» TEKS DOKUMEN:
Salam Jumpa Dunia!

Welcome to Nancy Souisa's weblog. This blog is an expression of my wrestling and emotions as a woman.

Monday, March 10, 2008

Perbandingan Pandangan dan Sikap Badan-badan Zending Calvinis dan Lutheran terhadap Agama Suku dan Penerapannya di Indonesia Abad ke-19

Tulisan ini awalnya suatu hasil membaca dan mencoba-coba membuat perbandingan untuk sekadar melihat perbedaan dan kesamaan karakter dalam Pekabaran Injil (PI) antara badan-badan zending beraliran Calvinis dan Lutheran. Dari situ saya juga mencoba melihat bagaimana perspektif badan-badan zending tersebut terhadap eksistensi masyarakat lokal (indigenous people) beserta seluruh ekspresi kebudayaannya. Dari tulisan sederhana ini pula diharapkan tergambar bahwa kemajemukan pendekatan PI di kalangan gereja-gereja yang tumbuh di Indonesia memiliki akar sejarah dan benturan budaya yang cukup panjang. Dengan melihatnya demikian, kita tidak hanya memahami perbedaan karakteristik bergereja pada aspek doktrinal semata.

1. Persamaan
  • Badan zending Calvinis dan Lutheran memiliki kesamaan dalam pandangan tentang agama suku. Agama suku yang terepresentasi dalam masyarakat adat pada suatu lokus PI dipandang sebagai kelompok orang yang hidup di dalam "kegelapan". mereka belum tahu apa-apa tentang Injil. Kehidupan sosial mereka sama sekali merupakan sesuatu yang asing. Dalam perkembangannya, pemahaman ini mulai bergeser karena dipengaruhi oleh berkembangnya ilmu pengetahuan yang mulai memelajari realitas agama-agama bukan-Kristen. Misalnya, seperti yang dinyatakan oleh J.L. van Hasselt "Mungkinkah di kalangan orang kafir dapat ditemukan jejak-jejak dari sisa-sisa yang kecil-kecil gambar Allah? Yang dalam pengakuan Gereja Hervormd diakui terdapat pula di dalam manusia yang telah jatuh ke dalam dosa? Pandangan ini mendorong pemikiran lebih mendalam mengenai alasan PI daripada yang timbul dari paham biblisisme (berdasarkan Matius 28) dan daripada pietisme belaka.

» PETUNJUK:
#1 Siapa yang dikutip dalam tulisan tentang badan-badan zending sebagai contoh bergesernya pemahaman tentang agama suku?
#2 Teruskan tulisan tentang badan-badan zending setelah kalimat terakhirnya.
Catatan berikut adalah bahan tersendiri yang terpisah dari tulisan tentang badan-badan zending.

» DAFTAR CATATAN:
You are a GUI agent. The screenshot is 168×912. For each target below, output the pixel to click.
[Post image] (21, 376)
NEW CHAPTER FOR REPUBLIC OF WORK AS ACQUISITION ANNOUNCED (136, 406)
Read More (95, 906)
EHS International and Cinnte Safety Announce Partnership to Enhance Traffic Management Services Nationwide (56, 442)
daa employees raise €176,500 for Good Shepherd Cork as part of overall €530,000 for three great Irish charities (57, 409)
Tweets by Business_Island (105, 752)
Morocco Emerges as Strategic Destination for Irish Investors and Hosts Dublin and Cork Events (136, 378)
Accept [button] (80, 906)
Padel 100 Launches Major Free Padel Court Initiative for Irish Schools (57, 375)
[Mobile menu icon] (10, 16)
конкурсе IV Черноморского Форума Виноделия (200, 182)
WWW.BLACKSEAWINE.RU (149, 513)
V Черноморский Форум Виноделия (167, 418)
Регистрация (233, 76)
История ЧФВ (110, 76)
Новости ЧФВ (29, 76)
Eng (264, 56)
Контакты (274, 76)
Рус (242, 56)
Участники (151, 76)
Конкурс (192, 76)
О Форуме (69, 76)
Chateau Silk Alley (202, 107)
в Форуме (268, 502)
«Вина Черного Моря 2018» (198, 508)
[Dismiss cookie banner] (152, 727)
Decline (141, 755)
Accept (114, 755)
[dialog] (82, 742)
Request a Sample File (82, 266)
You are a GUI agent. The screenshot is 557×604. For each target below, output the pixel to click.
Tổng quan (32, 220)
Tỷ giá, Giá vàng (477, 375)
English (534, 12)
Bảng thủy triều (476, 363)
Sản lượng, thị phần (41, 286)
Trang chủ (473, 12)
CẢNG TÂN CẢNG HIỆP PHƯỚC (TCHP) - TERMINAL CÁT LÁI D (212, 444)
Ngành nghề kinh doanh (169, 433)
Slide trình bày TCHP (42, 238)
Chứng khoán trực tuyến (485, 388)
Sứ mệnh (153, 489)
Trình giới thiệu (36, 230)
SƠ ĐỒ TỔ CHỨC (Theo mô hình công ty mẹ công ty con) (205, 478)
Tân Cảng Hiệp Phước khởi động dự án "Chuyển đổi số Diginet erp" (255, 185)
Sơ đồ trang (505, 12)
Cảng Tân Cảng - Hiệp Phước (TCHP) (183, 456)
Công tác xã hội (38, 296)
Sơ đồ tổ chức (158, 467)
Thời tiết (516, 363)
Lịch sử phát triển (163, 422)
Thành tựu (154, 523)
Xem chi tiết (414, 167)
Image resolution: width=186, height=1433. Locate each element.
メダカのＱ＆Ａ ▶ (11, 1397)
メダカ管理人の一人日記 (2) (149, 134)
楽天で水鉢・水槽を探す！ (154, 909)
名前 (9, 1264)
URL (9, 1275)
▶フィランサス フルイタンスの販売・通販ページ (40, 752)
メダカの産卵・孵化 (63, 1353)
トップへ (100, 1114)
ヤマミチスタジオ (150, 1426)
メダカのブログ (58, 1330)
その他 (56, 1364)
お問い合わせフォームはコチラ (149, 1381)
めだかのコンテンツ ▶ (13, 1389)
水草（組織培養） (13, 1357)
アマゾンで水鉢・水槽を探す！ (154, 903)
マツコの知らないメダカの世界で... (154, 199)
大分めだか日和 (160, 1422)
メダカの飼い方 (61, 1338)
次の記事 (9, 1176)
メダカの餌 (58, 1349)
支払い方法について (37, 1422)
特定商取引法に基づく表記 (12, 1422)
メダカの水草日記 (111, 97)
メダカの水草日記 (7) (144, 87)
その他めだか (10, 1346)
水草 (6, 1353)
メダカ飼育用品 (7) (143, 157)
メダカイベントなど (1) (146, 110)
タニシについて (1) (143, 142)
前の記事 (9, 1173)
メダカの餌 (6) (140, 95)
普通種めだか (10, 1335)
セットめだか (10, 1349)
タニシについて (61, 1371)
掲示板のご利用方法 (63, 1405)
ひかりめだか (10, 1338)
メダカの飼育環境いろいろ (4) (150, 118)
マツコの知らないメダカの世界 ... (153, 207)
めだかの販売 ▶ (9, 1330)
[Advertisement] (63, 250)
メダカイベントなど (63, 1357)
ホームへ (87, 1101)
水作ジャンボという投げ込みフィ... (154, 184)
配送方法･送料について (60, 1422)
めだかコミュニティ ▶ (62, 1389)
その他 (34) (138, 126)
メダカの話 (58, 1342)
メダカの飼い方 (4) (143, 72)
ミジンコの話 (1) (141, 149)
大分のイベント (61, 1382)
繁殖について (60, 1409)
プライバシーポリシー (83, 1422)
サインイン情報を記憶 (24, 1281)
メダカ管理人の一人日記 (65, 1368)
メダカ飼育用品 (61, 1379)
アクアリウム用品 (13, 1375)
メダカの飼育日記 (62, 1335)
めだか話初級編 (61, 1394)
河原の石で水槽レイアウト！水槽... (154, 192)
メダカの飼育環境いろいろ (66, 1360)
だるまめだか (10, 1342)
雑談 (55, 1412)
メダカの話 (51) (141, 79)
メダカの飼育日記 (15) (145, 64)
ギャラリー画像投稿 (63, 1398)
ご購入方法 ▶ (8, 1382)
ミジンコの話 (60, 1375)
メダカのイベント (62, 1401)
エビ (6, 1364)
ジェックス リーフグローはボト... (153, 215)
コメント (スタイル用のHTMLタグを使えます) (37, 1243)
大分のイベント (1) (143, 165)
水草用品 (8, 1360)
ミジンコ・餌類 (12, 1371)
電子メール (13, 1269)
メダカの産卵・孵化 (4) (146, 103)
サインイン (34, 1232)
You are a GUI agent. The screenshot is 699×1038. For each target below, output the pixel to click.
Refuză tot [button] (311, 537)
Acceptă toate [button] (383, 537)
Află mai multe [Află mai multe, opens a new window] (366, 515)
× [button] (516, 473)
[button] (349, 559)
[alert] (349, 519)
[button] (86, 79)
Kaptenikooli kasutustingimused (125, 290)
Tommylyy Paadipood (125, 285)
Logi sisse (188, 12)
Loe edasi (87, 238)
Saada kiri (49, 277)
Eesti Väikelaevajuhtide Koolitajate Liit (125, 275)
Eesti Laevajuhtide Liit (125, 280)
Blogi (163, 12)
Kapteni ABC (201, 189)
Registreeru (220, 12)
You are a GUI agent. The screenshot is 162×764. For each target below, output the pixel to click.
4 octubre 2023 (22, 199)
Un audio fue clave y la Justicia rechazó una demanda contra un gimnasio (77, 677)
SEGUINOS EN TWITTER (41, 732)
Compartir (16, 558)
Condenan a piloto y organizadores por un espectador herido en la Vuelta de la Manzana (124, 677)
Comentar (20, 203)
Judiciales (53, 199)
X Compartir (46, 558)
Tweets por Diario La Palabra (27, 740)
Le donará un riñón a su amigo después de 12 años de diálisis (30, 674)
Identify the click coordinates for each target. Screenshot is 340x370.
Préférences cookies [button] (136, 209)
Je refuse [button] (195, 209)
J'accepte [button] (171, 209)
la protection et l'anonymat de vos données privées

» JAWABAN:
#1 J.L. van Hasselt.

#2
  • Pandangan ini berlanjut dengan melihat bahwa agama suku merupakan sasaran PI.
  • Pandangan bahwa penganut agama suku belum beradab dan oleh karena itu mereka perlu diperkenalkan dengan pemahaman dan pengetahuan modern. Indikasinya ialah "orang-orang primitif" tersebut malas dan bodoh.
  • Propaganda gereja tidak lagi menjadi prioritas dalam PI. Mereka sama-sama menghindari penekanan dogmatis dari tiap-tiap sekte. Yang diinginkan adalah orang mendegar berita kesukaan tanpa keharusan mengikuti aliran-aliran tertentu.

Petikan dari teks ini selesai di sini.